1563年~1600年(享年38歳)
細川 ガラシャは明智光秀の三女で、細川忠興の正室です。
諱は「たま」(玉/珠)または玉子(たまこ)で、キリスト教に改宗した際に「ガラシャ(伽羅奢、迦羅奢)」の洗礼名を与えられました。
気位が高く激しい性格の持ち主であったともいい、キリスト教に改宗した後は謙虚で忍耐強い性格になったともいわれます。
光秀の娘・たま
たまは永禄6年(1563年)、明智光秀と妻・煕子の間に三女として生まれました。
天正6年(1578年)に織田信長の仲介で細川忠興に嫁ぎましたが、天正10年(1582年)に父・光秀が本能寺の変を起こします。
忠興は光秀から助力を請われましたがこれを拒否し、忠興は謀反人の娘となってしまったたまを丹後国の味土野(京都府京丹後市)に幽閉しました。
天正12年(1584年)、信長没後に覇権を握った羽柴秀吉の取り成しもあり、たまは細川家の大坂屋敷に戻ることを許されます。
キリスト改宗
その後、忠興が九州征伐へ行っている間、たまはキリスト教に改宗しガラシャ(Gratia、ラテン語で恩寵・神の恵みの意)の洗礼名を授かりましたが、秀吉がバテレン追放令を出していたこともあり、九州から帰国した忠興は受洗したガラシャに激怒し棄教させようとしました。
しかしガラシャが棄教することはなかったため、忠興は「5人の側室を持つ」と言い出すなど、ガラシャに辛く接するようになります。
ガラシャは離縁を考えるようになり宣教師に相談しましたが、キリスト教では離婚は認められなかったことから「困難に立ち向かってこそ徳は磨かれる」とと説き、思い止まるよう説得しました。
関ヶ原の戦い
慶長5年(1600年)に忠興は徳川家康に従って上杉征伐に出陣し、その間に挙兵した石田三成は大坂玉造の細川屋敷にいたガラシャを人質に取ろうとしましたが、ガラシャはこれを拒否します。

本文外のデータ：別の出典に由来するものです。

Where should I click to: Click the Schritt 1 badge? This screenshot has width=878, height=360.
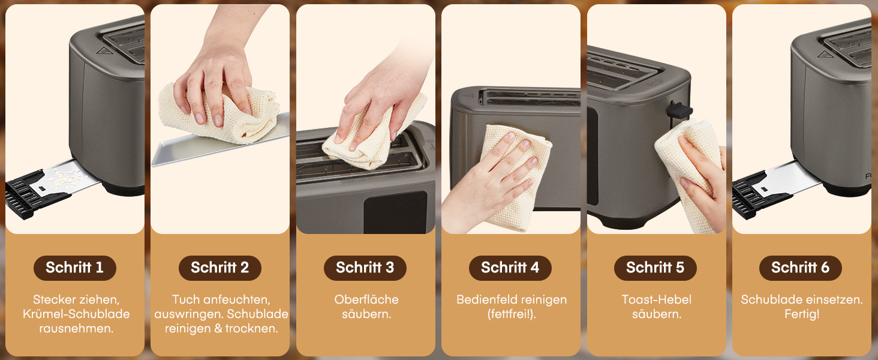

やがて三成が実力行使へ屋敷を兵に囲ませるとガラシャは侍女たちを脱出させた後、キリスト教で自害は禁じられていたため、家老の小笠原秀清(少斎)がガラシャを介錯し、ガラシャの遺体が残らぬよう屋敷に爆薬を仕掛け、家臣らも自刃しました。
その後、オルガンティノ神父は細川屋敷の焼け跡でガラシャの骨を拾って堺のキリシタン墓地に葬り、慶長6年(1601年)に忠興は神父に依頼してキリスト教式の葬儀でガラシャを弔いました。

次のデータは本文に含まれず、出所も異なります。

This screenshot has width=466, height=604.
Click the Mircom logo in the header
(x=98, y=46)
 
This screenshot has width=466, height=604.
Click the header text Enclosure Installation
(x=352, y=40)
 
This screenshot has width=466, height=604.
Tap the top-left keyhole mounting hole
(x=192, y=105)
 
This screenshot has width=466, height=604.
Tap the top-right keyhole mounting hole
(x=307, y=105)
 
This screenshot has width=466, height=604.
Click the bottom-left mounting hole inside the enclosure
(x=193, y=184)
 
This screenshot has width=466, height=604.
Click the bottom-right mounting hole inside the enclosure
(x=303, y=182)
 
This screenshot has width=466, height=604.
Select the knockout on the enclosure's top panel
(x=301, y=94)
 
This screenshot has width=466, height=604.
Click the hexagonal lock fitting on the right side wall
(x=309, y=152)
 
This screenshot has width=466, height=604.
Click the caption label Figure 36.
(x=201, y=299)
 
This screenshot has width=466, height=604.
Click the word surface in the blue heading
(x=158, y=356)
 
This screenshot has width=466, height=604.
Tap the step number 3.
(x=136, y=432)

現在の細川屋敷跡にはカトリック玉造教会(大阪市中央区)が建てられ、大聖堂内にはガラシャを描いた画が掲げられています。
戯曲・丹後王国の女王グラツィア
ガラシャの壮絶な最期は、後に宣教師によってヨーロッパに伝えられ、その資料を元に戯曲「強き女 またの名を、丹後王国の女王グラツィア」が制作されました。

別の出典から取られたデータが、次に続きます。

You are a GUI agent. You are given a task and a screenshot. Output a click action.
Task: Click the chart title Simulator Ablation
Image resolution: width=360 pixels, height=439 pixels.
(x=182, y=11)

物語の主人公はガラシャがモデルとなった「丹後王国の女王グラツィア」で、蒙昧かつ野蛮な夫の非道に耐えながらも信仰を貫き、最後は命を落として夫を改心させたというキリスト教信者に向けた物語になっています。
この戯曲はマリーアントワネットの実家であるウィーン・ハプスブルク家の宮殿内で演じられ、ガラシャと同じような境遇にあった姫達の共感を呼び、賞賛されたといわれています。